● DATA UNDER STUDY
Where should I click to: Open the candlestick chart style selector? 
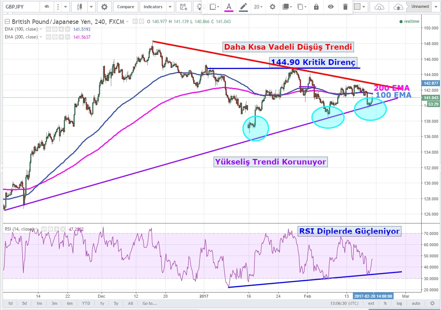[x=79, y=7]
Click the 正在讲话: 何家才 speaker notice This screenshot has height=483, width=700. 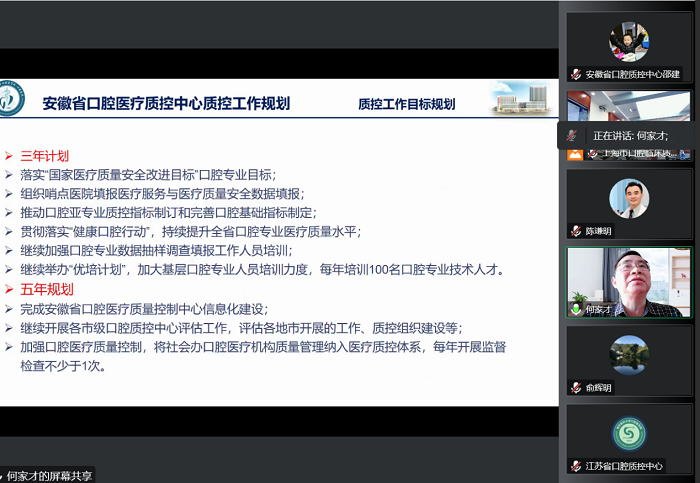(x=630, y=135)
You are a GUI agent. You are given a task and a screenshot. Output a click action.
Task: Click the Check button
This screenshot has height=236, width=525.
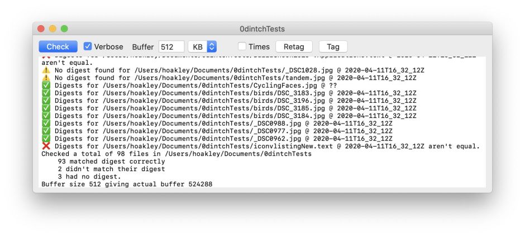click(x=58, y=46)
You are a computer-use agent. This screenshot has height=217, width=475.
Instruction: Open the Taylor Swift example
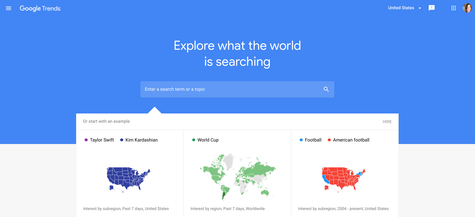pos(102,140)
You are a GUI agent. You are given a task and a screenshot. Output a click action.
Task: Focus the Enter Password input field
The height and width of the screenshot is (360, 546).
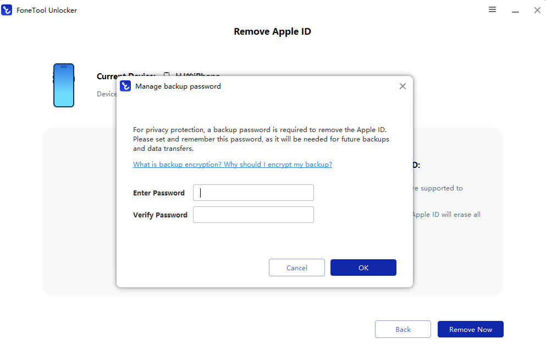tap(253, 193)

● PROBLEM DETAILS
Each line from the one holding "Task: Focus the Enter Password input field" through the end of the listing is to be output exactly, both ends included, with no other lines and the pictures left out.

● REPLY
Task: Focus the Enter Password input field
The height and width of the screenshot is (360, 546).
tap(253, 193)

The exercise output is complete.